Amílcar Falcão [AF]: Os objectivos da Universidade de Coimbra (UC) no âmbito da criação do seu Campus na Figueira da Foz têm de ser vistos à luz de uma articulação com aquilo que o Município quer e pode fazer, e aquilo que se enquadra na missão e estratégia da UC. Pelo empenho, actividade e diálogo entre a UC e o Município, diria que o caminho está a ser feito de uma forma estruturada e sustentada.
Um projecto desta envergadura nunca seria concretizável de um dia para o outro, nem pode ser comparado, como já tenho lido e ouvido, com projectos anteriores que passaram pela Figueira da Foz. Agora, este é um projecto que irá crescendo ano após ano, havendo a consciência de que é preciso resiliência para começar algo do nada e aguentar o tempo suficiente para que se possa fazer uma balanço realista e sério (e isso, objectivamente, só acontecerá quando os primeiros formando chegarem ao mercado de trabalho).

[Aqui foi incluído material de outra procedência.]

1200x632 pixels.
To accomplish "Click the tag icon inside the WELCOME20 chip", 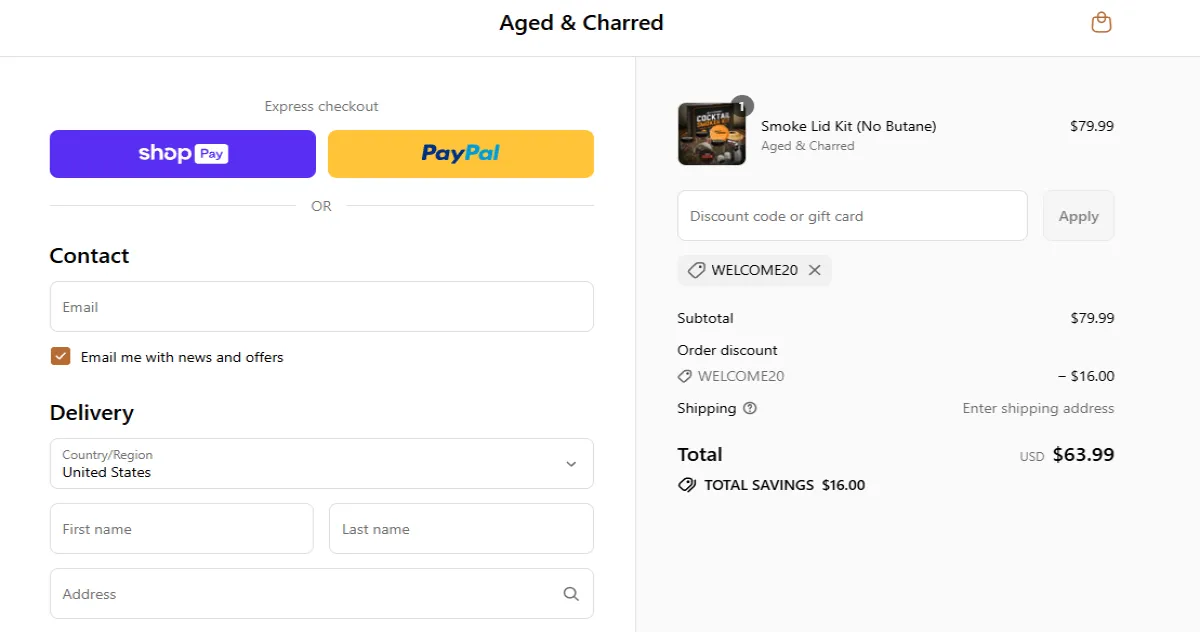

Relembro que o Campus da UC na Figueira da Foz foi oficialmente inaugurado em 20 de Dezembro de 2022, pelo que, em menos de dois anos, já se conseguiu muito, mas temos de estar conscientes de que muito mais se conseguirá, assim tenhamos todos a lucidez de dar tempo ao tempo.
[CP]: Foi o próprio presidente da autarquia, Pedro Santana Lopes, a afirmar que sem “a visão, a abertura, a ousadia do Magnífico Reitor da Universidade de Coimbra, Professor Doutor Amílcar Falcão, esta nova realidade na Figueira da Foz não teria sido possível”. O que levou a UC, e o seu Reitor em particular, a decidir avançar? Apoiaram-se em alguns estudos de ‘mercado’ ou em exemplos semelhantes bem sucedidos?

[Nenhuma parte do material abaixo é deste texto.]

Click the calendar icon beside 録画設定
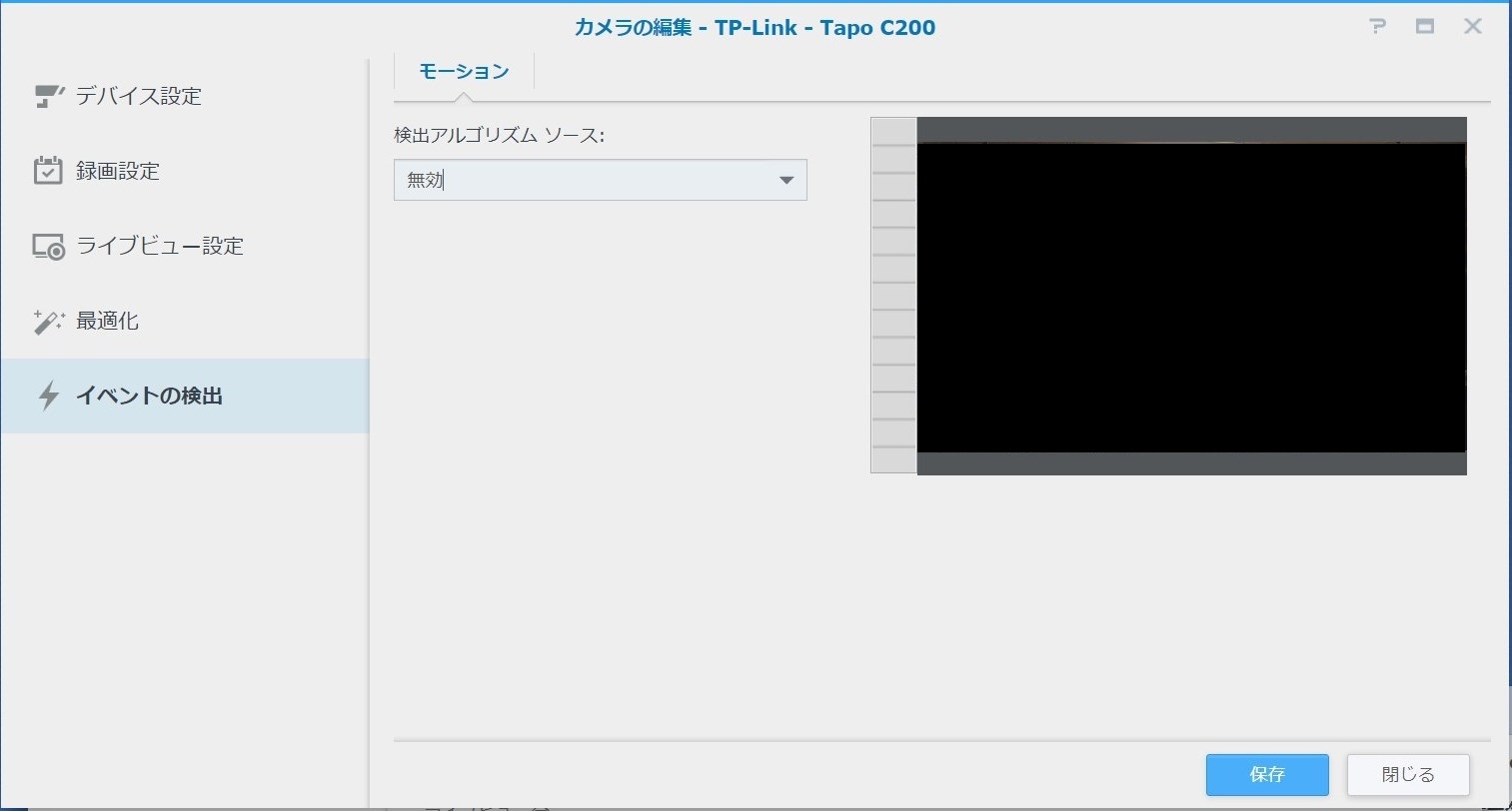 (x=48, y=171)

[AF]: À UC nunca faltaram convites para ter instalações suas em locais distintos, tanto na região, como no país, e até internacionalmente. Portanto, a escolha pela Figueira da Foz não foi um impulso do Reitor. Eu diria que convergiram no tempo vários factores que não podem ser analisados separadamente.
Sem ir muito ao pormenor, direi que ter um Presidente como o Dr. Pedro Santana Lopes foi absolutamente decisivo. Ele não queria na Figueira da Foz uma Instituição de Ensino Superior. Ele queria a Universidade de Coimbra. E isso fez a diferença, porque o compromisso é coisa a que eu dou muito valor e, até ao momento, o compromisso tem sido cumprido na íntegra por ambas as partes.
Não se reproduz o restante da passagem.